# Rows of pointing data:

※

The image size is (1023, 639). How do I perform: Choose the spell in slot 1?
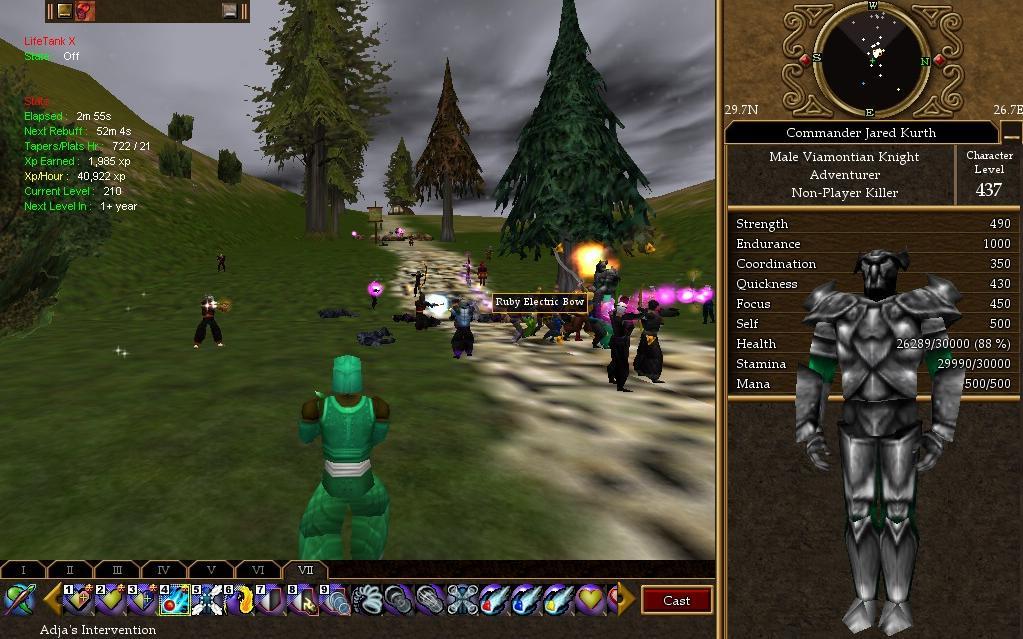[78, 600]
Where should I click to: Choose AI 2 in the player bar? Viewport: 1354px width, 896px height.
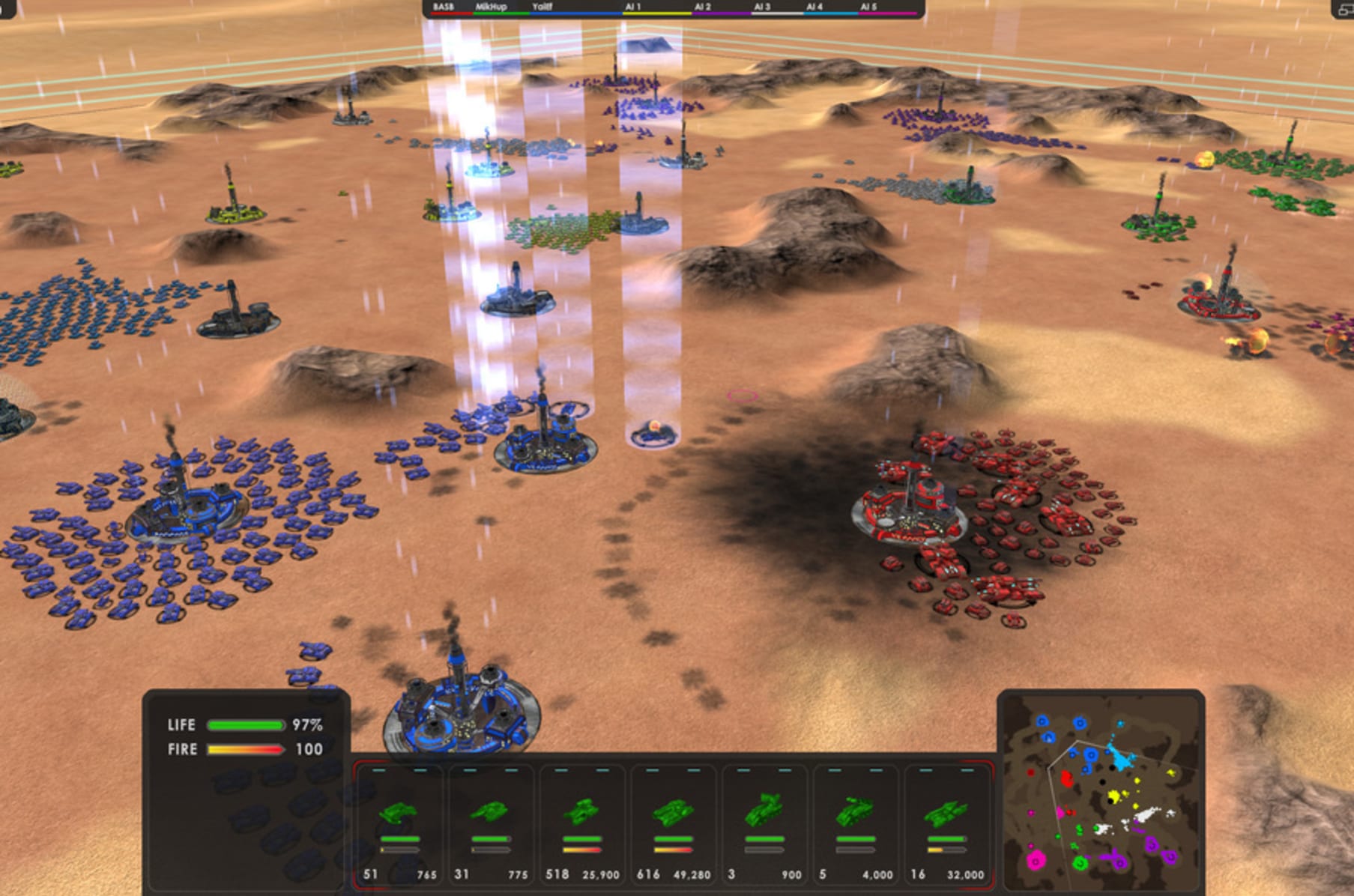click(702, 7)
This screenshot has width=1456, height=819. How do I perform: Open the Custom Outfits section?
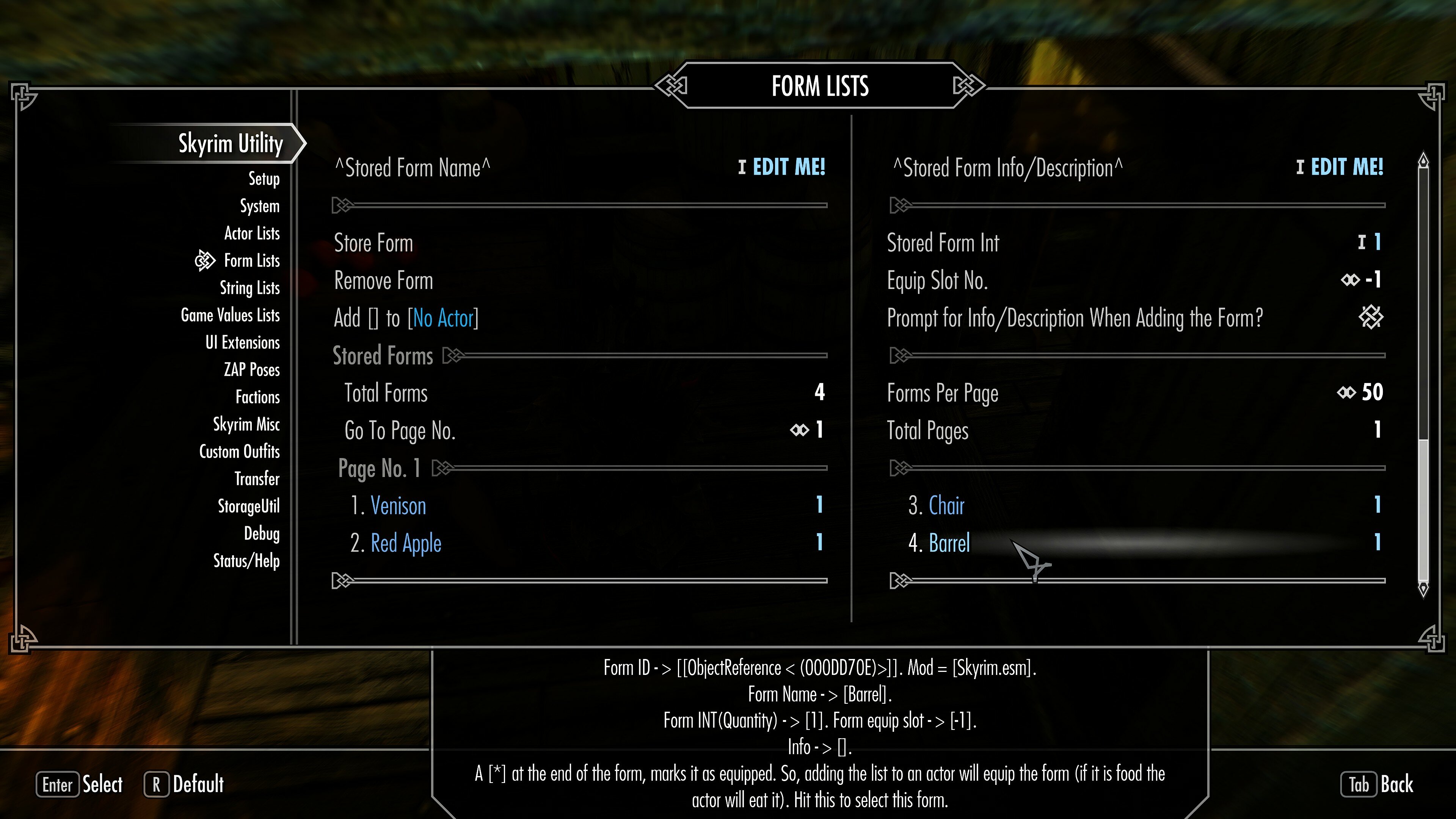(239, 452)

※

# Exercise:
Convert the material above into a two-column CSV with the headers "request" and "location", one row per request, placing its text and its answer each in a single quoted field and replacing any line breaks with spaces. Omit the pictures.

# Written answer:
request,location
"The image size is (1023, 639). How do I perform: Choose the spell in slot 1?","[78, 600]"
"Where should I click to: Choose AI 2 in the player bar? Viewport: 1354px width, 896px height.","click(702, 7)"
"This screenshot has width=1456, height=819. How do I perform: Open the Custom Outfits section?","(239, 452)"